Мудрость эта, тем не менее, имеет специфический характер… ее невозможно проявить. По политическим причинам? Да, но не только. Эти люди словно дети, захотевшие построить новое здание, имея под руками старые разнокалиберные кубики, собранные в одну кучу со всех прошлых именин: из таких можно построить не то, что хочешь, а что-то нескладное: замковые аркады, фасад швейцарского шале, фабричную трубу и церковное окно. Польша переполнена хламом, и ее умственная жизнь — перепалка между фразеологиями: той, что с довоенных времен, и той, что была вложена им в уста после войны. Вслушиваясь в эти ученые дискуссии, мы видим и ужасное образование, и даже ужасное воспитание, но прежде всего — отсутствие стиля, который мог бы позволить прекрасным способностям достигнуть чего-то: всё вокруг — свалка старья, хаос, неумелость и грязь. Ох, сколько же грязи! Сколько мусора! Но, несмотря на это, теперешнее подспудное движение их беспокойного, трагического, грубого, разочарованного ума представляется мне бесконечно более сильным, чем довоенное, и, видимо, в конце концов должно пробиться на поверхность.
37
Вторник
Искусство — как принц крови — аристократично до мозга костей. Оно — отрицание равенства и обожание превосходства. Оно — вопрос таланта или даже гения, то есть незаурядности, исключительности, уникальности, но в то же самое время оно — строгая иерархизация ценностей, жестокость в отношении ко всему обыденному, отбор и совершенствование всего редкого, незаменимого, оно, наконец, воспитание личности, оригинальности, индивидуальности.
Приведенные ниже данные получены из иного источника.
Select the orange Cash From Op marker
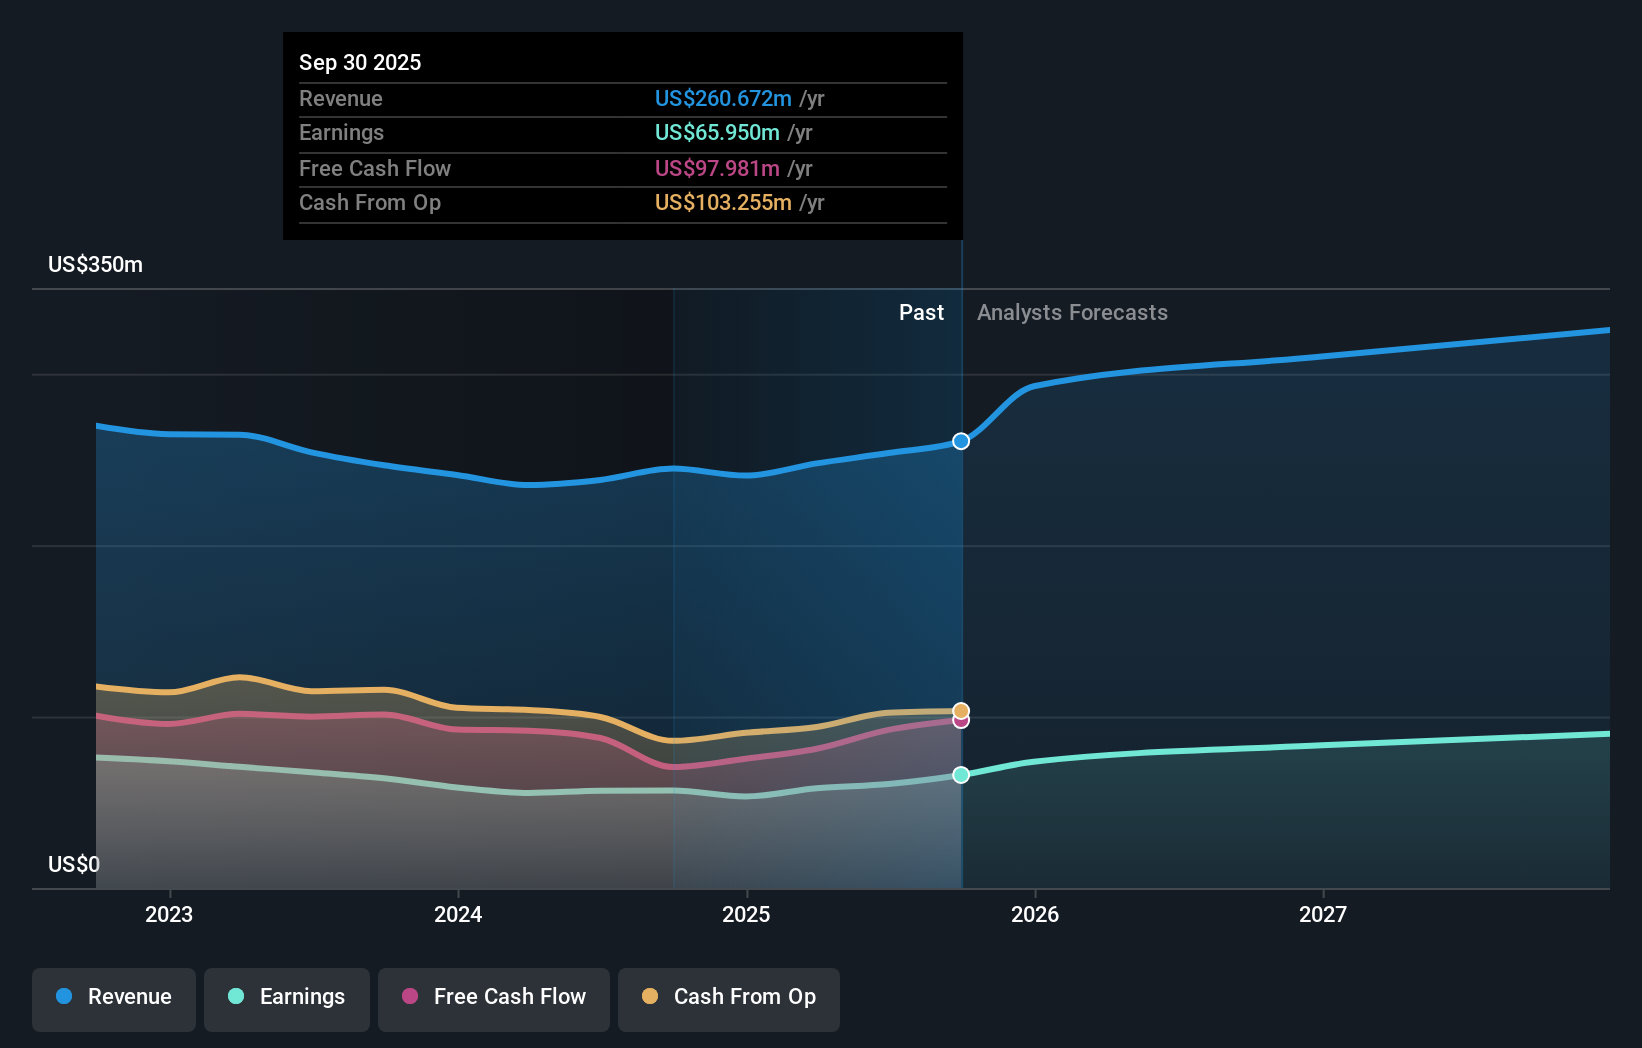Image resolution: width=1642 pixels, height=1048 pixels. click(960, 709)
Стало быть, нечего удивляться, что щедро финансируемое в Народных Демократиях искусство — гора, рождающая мышь. Обходится это в большие миллионы, а весь «продукт» сводится к болтовне.
Болтовня. Когда случается прислушаться к разговорам, долетающим с польской стороны, то только ее и слышишь — болтовню. Они жутко говорливы. Их книги, как и их писательская пресса, а их писательская пресса, как и их кафе — всё истекает болтовней, трещит по швам от болтовни. Я не знаю ни одного их произведения, о котором можно было бы сказать, что оно родилось в тишине. Я не знаю также ни одного автора (за исключением, пожалуй, двух), о котором можно было бы сказать, что он не пишет на тротуаре или в кафе, выходящем на этот тротуар. Даже произведения людей, некогда довольно уединенных, имеют в себе ту особенную общительность, которая характерна для лиц, не имеющих собственной квартиры (духовной, а не той, что с кухней и ванной). Вслушиваясь в шумок кофеен, создаваемый ими, можно сказать, что все голоса имеют приблизительно одну интенсивность; у них та же самая, как говорят музыканты, «окраска». Голоса спелись, а инструментальные группы сыгрались, да так, что трубу от флейты почти не отличишь, а контрабас сливается с гобоем. Всё вместе звучит как оркестр, пардон, как кафешка — да, не подлежит сомнению, что современная литература в Польше — это не только большая болтовня, но и большая «забегаловка» с пирожными, черным кофе и душами.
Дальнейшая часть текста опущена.